-- EXERCISE BRIEF --
Scan the records for the word "priser". Return each line where it is found.

-- DATASET --
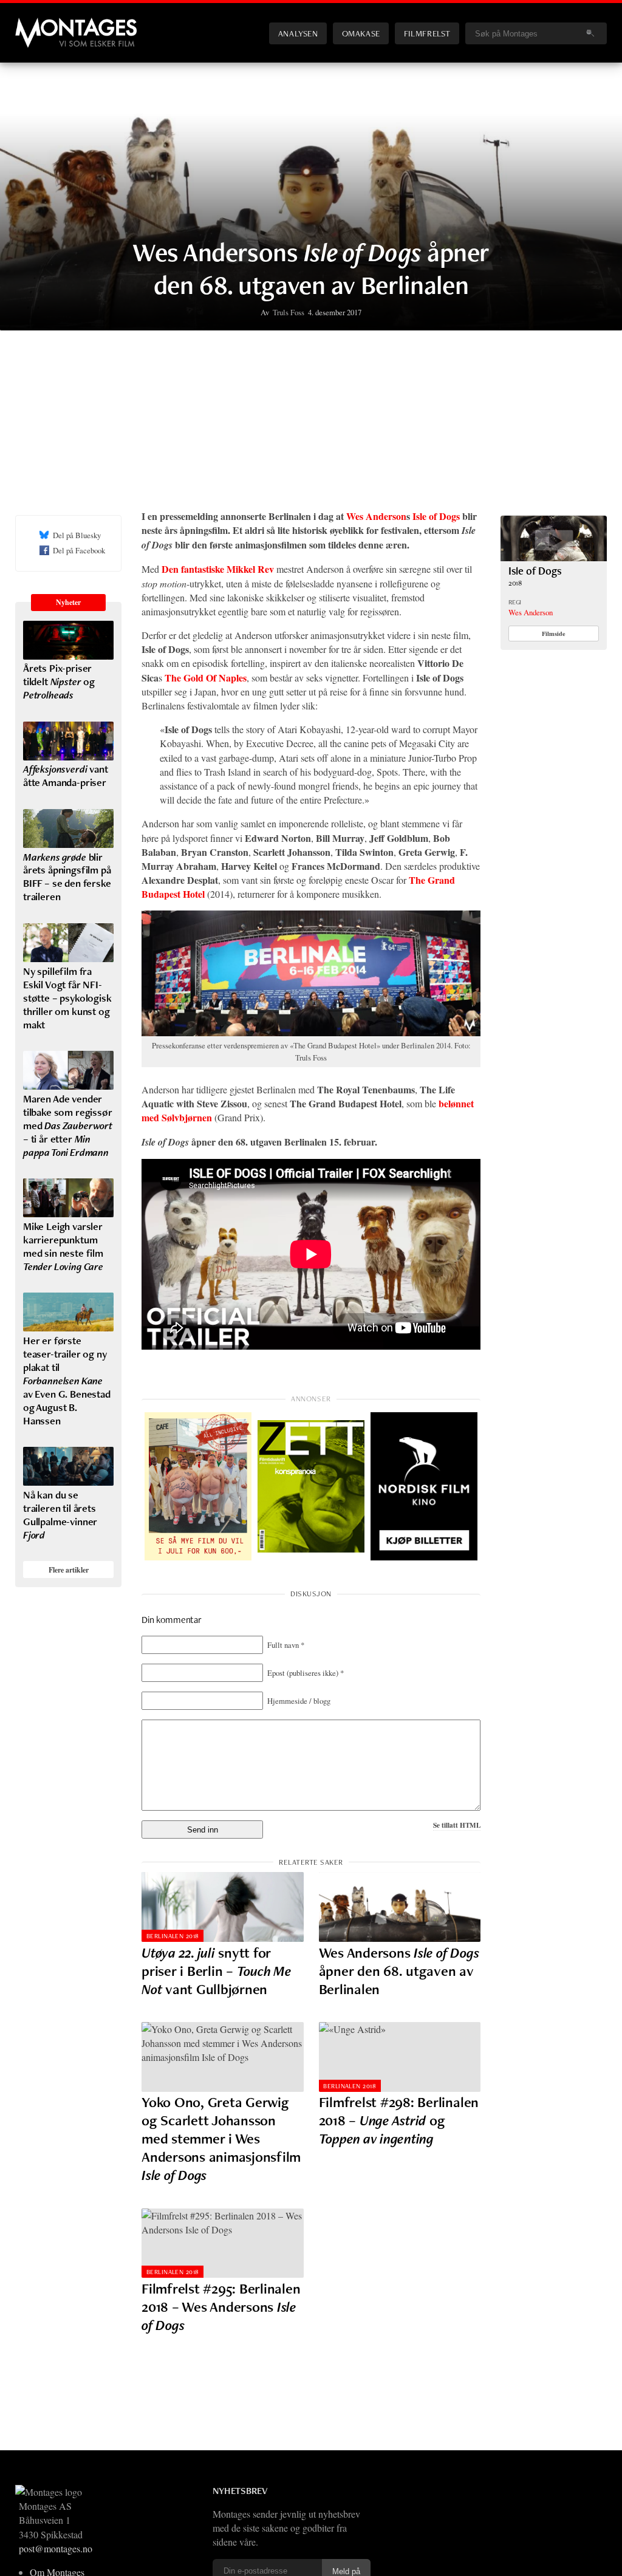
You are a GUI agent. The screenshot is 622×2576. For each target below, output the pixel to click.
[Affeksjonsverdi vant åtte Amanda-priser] (68, 741)
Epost (305, 1672)
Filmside (554, 633)
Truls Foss (288, 312)
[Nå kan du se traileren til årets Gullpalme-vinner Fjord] (68, 1466)
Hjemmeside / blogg (298, 1700)
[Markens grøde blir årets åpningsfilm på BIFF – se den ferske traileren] (68, 828)
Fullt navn (285, 1644)
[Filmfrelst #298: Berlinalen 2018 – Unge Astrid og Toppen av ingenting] (400, 2057)
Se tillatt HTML (456, 1825)
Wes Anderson (376, 516)
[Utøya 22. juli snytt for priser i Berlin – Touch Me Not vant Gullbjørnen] (223, 1907)
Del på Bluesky (77, 535)
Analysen (298, 33)
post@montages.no (55, 2548)
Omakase (361, 33)
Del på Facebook (79, 550)
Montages (35, 24)
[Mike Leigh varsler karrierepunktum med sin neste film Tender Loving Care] (68, 1197)
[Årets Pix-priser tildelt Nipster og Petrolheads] (68, 640)
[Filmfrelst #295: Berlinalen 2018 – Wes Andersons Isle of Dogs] (223, 2243)
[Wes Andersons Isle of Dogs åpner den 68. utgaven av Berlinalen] (400, 1907)
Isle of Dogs (436, 516)
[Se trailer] (554, 557)
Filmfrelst (427, 33)
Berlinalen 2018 (172, 1936)
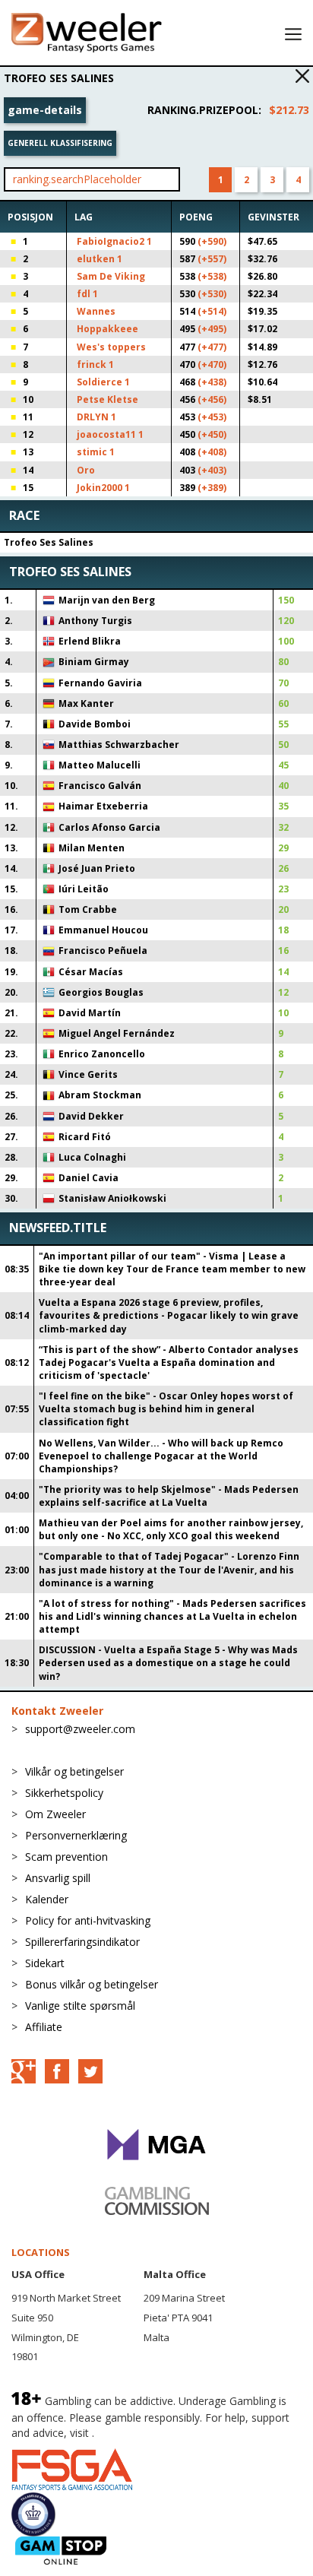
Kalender (46, 1899)
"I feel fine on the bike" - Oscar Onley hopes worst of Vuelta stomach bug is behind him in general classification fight (166, 1408)
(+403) (212, 470)
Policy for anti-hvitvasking (87, 1920)
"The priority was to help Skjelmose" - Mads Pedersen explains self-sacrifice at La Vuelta (169, 1496)
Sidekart (45, 1963)
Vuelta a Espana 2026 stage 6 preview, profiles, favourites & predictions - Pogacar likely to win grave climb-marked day (169, 1315)
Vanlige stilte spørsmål (80, 2005)
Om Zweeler (55, 1814)
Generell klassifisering (60, 143)
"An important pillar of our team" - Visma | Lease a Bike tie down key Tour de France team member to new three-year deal (172, 1269)
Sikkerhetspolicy (64, 1792)
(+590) (212, 241)
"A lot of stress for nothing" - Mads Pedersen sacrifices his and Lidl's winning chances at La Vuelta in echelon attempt (172, 1616)
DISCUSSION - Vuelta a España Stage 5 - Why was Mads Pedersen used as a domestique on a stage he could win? (168, 1662)
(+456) (212, 399)
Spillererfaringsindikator (82, 1941)
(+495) (212, 328)
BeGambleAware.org (148, 2432)
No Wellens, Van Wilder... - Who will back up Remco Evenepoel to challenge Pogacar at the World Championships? (161, 1456)
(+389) (212, 487)
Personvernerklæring (76, 1835)
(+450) (212, 434)
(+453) (212, 416)
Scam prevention (66, 1856)
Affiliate (43, 2027)
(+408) (212, 451)
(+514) (212, 311)
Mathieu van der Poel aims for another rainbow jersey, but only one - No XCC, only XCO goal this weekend (171, 1529)
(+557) (212, 258)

-- EXERCISE SOLUTION --
[Affeksjonsverdi vant åtte Amanda-priser] (68, 741)
[Utøya 22. juli snytt for priser i Berlin – Touch Me Not vant Gullbjørnen] (223, 1907)
[Årets Pix-priser tildelt Nipster og Petrolheads] (68, 640)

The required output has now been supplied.